Task details
Could you print every record exactly as it stands?

[Pixel coordinate grounding data]
=======
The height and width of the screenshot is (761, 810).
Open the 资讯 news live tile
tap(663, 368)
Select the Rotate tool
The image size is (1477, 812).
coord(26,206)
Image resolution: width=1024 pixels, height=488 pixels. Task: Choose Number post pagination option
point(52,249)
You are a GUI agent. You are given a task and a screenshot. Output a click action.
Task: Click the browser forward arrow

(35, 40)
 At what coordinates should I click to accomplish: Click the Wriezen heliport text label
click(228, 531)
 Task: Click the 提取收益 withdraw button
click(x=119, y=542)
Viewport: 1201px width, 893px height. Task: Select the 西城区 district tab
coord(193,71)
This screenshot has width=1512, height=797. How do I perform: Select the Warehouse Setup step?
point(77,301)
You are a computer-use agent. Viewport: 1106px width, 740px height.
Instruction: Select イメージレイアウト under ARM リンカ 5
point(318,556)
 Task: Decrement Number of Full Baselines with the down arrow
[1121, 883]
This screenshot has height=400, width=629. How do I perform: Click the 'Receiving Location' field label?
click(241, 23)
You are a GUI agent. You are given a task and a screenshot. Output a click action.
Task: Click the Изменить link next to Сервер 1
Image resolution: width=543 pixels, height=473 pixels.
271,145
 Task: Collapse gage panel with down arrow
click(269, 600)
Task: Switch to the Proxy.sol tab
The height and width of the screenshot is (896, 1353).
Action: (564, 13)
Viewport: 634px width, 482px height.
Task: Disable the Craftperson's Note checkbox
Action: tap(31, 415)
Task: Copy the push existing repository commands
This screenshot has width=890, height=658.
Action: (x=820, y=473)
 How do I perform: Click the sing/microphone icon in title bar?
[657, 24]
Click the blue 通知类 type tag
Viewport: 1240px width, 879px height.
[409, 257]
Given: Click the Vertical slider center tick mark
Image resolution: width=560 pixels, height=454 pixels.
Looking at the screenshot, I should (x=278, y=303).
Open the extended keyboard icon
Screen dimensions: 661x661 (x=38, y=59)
=======
Result for this exercise
The height and width of the screenshot is (761, 810).
Open the 资讯 news live tile
tap(663, 368)
Select the Rotate tool
The image size is (1477, 812).
coord(26,206)
Image resolution: width=1024 pixels, height=488 pixels. Task: Choose Number post pagination option
point(52,249)
You are a GUI agent. You are given a task and a screenshot. Output a click action.
Task: Click the browser forward arrow

(35, 40)
 At what coordinates should I click to accomplish: Click the Wriezen heliport text label
click(228, 531)
 Task: Click the 提取收益 withdraw button
click(x=119, y=542)
Viewport: 1201px width, 893px height. Task: Select the 西城区 district tab
coord(193,71)
This screenshot has width=1512, height=797. How do I perform: Select the Warehouse Setup step?
point(77,301)
You are a computer-use agent. Viewport: 1106px width, 740px height.
Instruction: Select イメージレイアウト under ARM リンカ 5
point(318,556)
 Task: Decrement Number of Full Baselines with the down arrow
[1121, 883]
This screenshot has height=400, width=629. How do I perform: Click the 'Receiving Location' field label?
click(241, 23)
You are a GUI agent. You are given a task and a screenshot. Output a click action.
Task: Click the Изменить link next to Сервер 1
Image resolution: width=543 pixels, height=473 pixels.
271,145
 Task: Collapse gage panel with down arrow
click(269, 600)
Task: Switch to the Proxy.sol tab
The height and width of the screenshot is (896, 1353).
Action: (564, 13)
Viewport: 634px width, 482px height.
Task: Disable the Craftperson's Note checkbox
Action: tap(31, 415)
Task: Copy the push existing repository commands
This screenshot has width=890, height=658.
Action: (x=820, y=473)
 How do I perform: Click the sing/microphone icon in title bar?
[657, 24]
Click the blue 通知类 type tag
Viewport: 1240px width, 879px height.
[409, 257]
Given: Click the Vertical slider center tick mark
Image resolution: width=560 pixels, height=454 pixels.
Looking at the screenshot, I should (x=278, y=303).
Open the extended keyboard icon
Screen dimensions: 661x661 (x=38, y=59)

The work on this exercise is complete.